For mitochondrial respiration analysis, oxygen consumption rate (OCR) was measured following sequential injections of oligomycin (1.5 µM), FCCP (1 µM), and rotenone/antimycin A (0.5 µM each). As in the glycolytic assay, three OCR measurements were collected at 8 min intervals between injections over 100–120 min. From the collected data, basal respiration, proton leak, maximal respiration, spare respiratory capacity, ATP production-coupled respiration, and non-mitochondrial oxygen consumption were calculated. Basal respiration was defined as the OCR under baseline conditions, reflecting routine mitochondrial activity. ATP production - coupled respiration was calculated as the decrease in OCR following oligomycin injection and represents oxygen consumption linked to ATP synthesis. Proton leak was determined as the residual OCR after oligomycin injection, reflecting mitochondrial membrane permeability independent of ATP production. Maximal respiration was defined as the OCR achieved after FCCP injection, indicating the maximal capacity of the electron transport chain. Spare respiratory capacity was calculated as the difference between maximal and basal respiration, reflecting the ability of cells to respond to increased energetic demand. Non-mitochondrial oxygen consumption was determined as the residual OCR after inhibition of the electron transport chain and reflects oxygen consumption by non-mitochondrial processes. OCR was likewise normalized to total protein per well using a standard BCA assay ( 32 ).

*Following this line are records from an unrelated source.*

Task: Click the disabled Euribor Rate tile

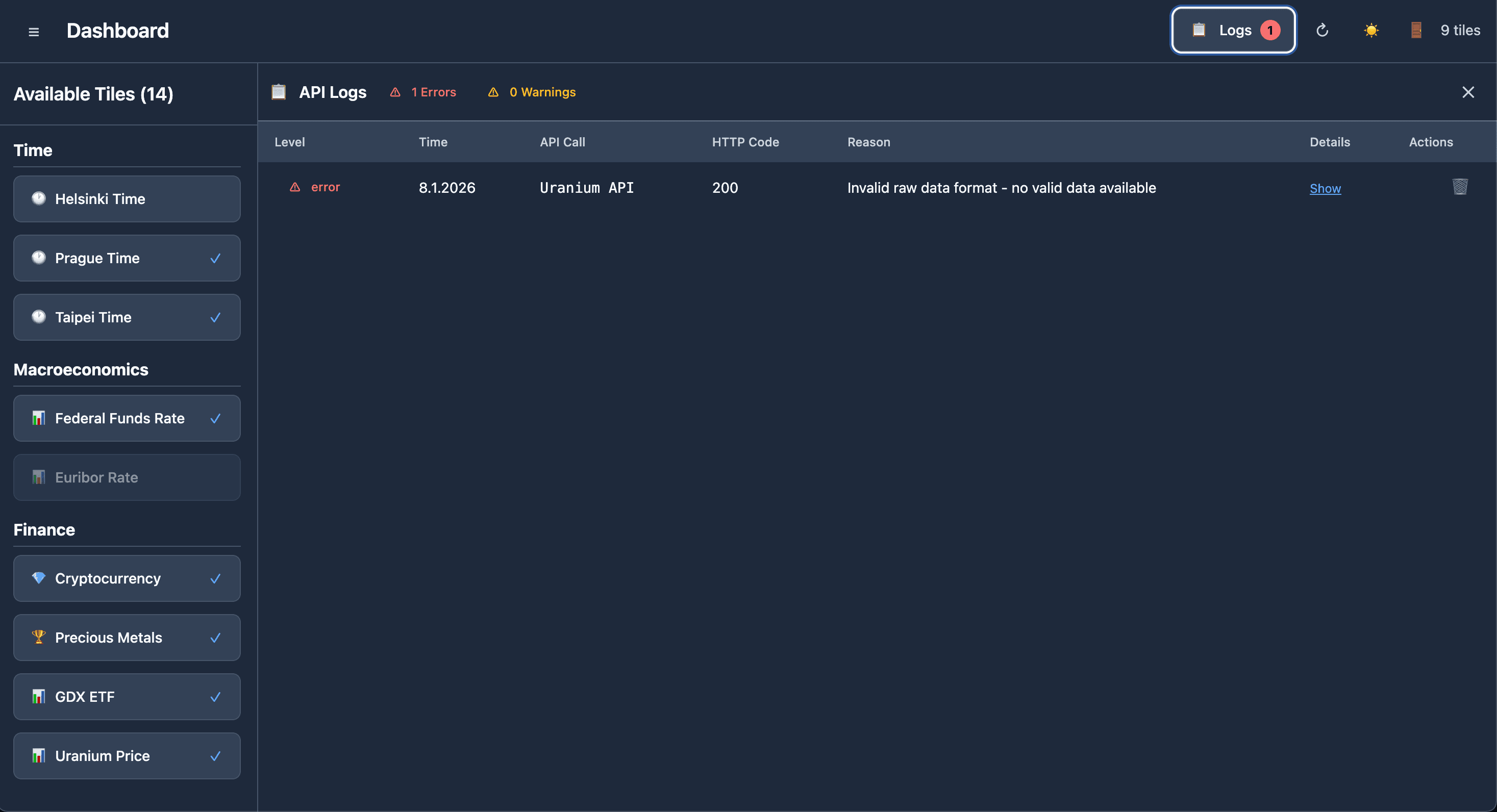Action: coord(127,477)
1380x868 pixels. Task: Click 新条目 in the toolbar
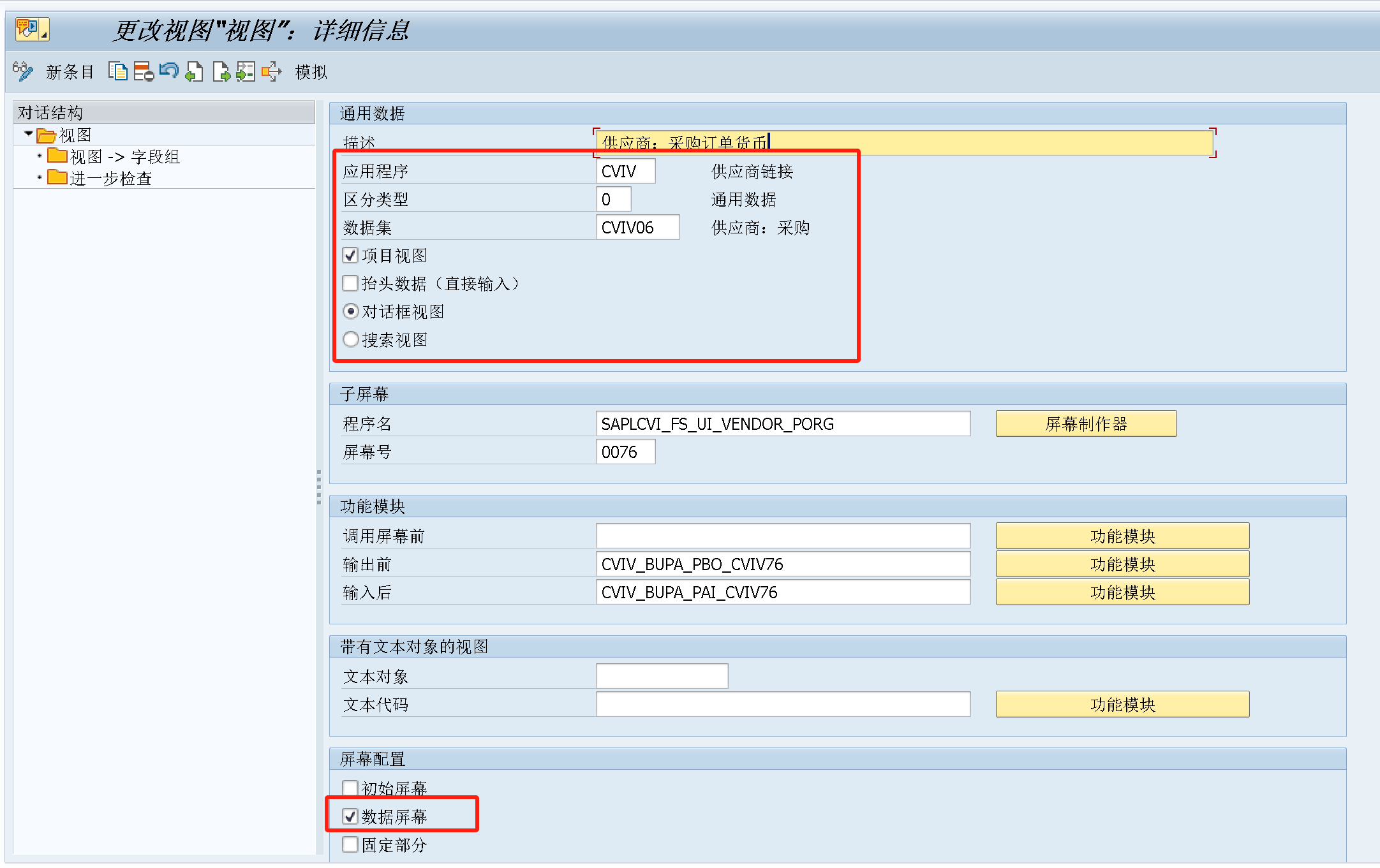[x=70, y=72]
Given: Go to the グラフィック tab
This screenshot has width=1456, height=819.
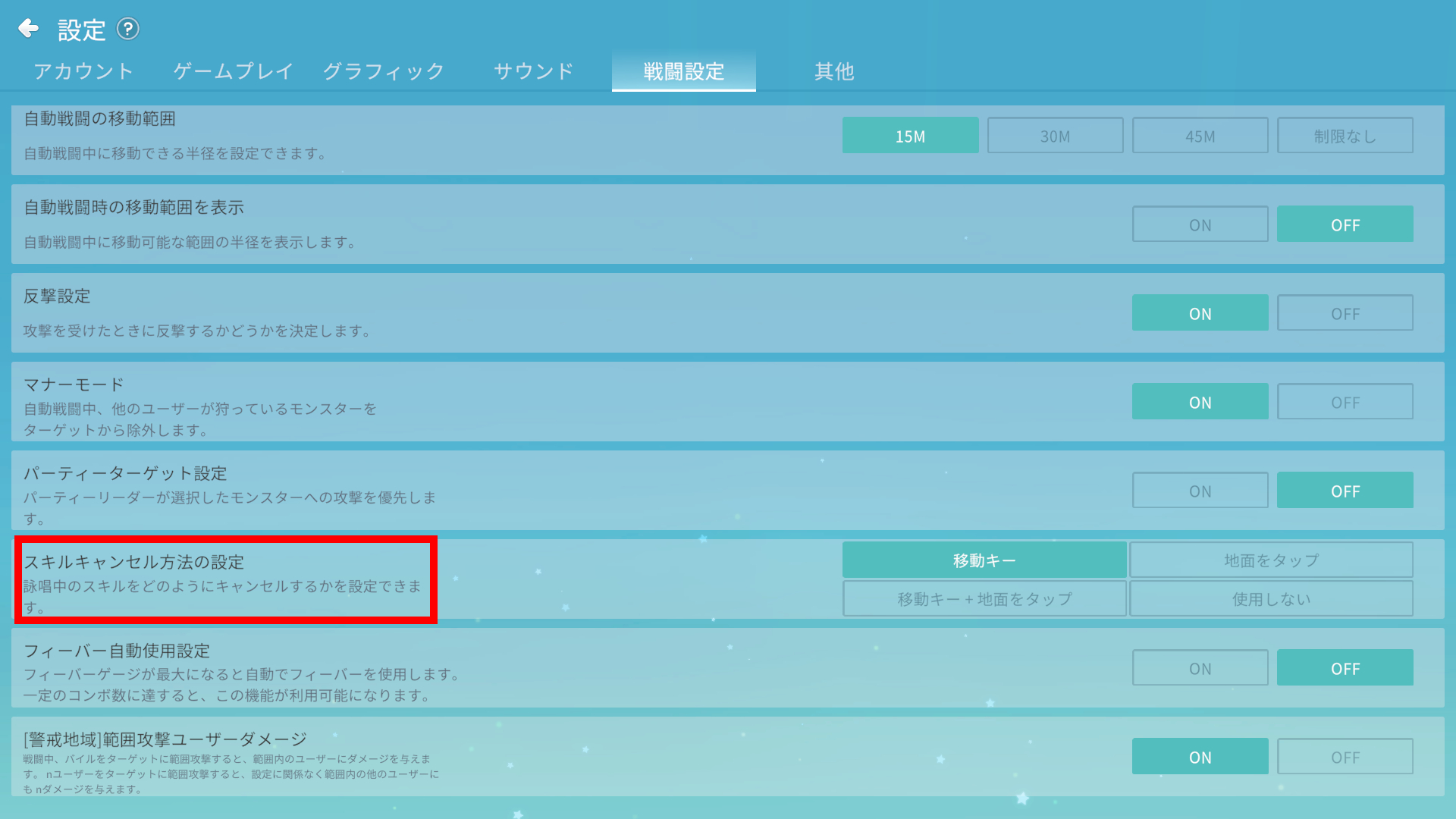Looking at the screenshot, I should click(x=384, y=71).
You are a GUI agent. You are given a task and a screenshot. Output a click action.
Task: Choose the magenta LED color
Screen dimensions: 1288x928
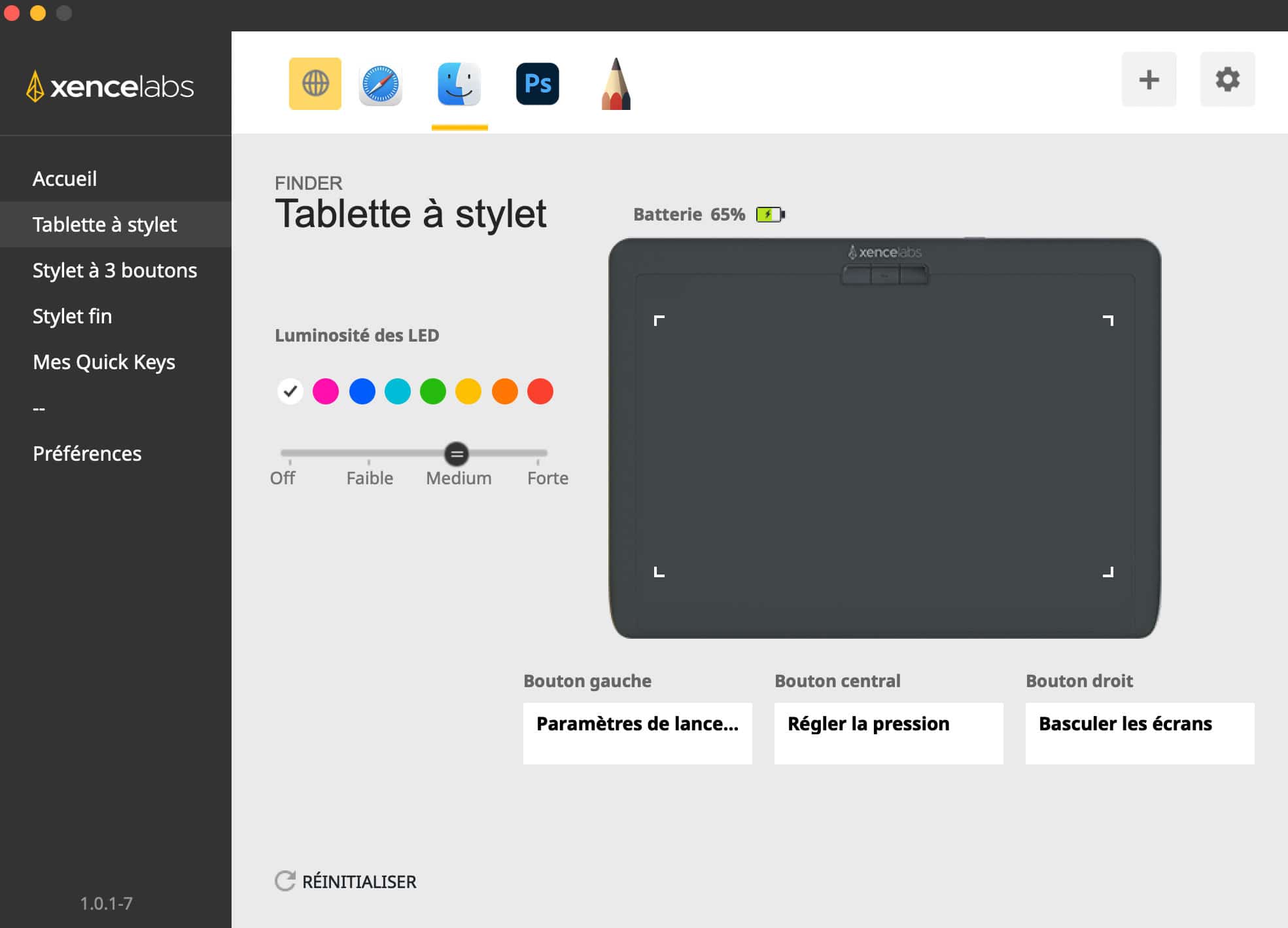326,391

All statistical analyses were performed using GraphPad Prism version 8.0 software (San Diego, CA, USA). Data normality was assessed using the Shapiro–Wilk test. When the data followed a normal distribution, one-way analysis of variance (ANOVA) was conducted to compare differences among groups, using the normalweight control group (BMI < 25 kg/m2) as the reference. Dunnett's post-hoc test was applied for multiple comparisons. When normality was not assumed, the Kruskal– Wallis test was used as a non-parametric alternative, followed by Dunn’s post-hoc test. For HGrC1 cell experiments, results are presented as Tukey’s box plots (median, 25th to 75th percentiles ± 1.5 IQR). For women characteristics and metabolomic profiling data, results are expressed as mean ± standard deviation (SD). A pvalue < 0.05 was considered statistically significant.